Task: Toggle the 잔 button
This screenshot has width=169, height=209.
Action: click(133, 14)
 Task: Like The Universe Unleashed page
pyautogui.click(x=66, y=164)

• _ABOUT THIS TASK_: The response must consist of all the data, reproduced without alteration.

• _TASK ANSWER_:
Task: Toggle the 잔 button
This screenshot has width=169, height=209.
Action: click(133, 14)
 Task: Like The Universe Unleashed page
pyautogui.click(x=66, y=164)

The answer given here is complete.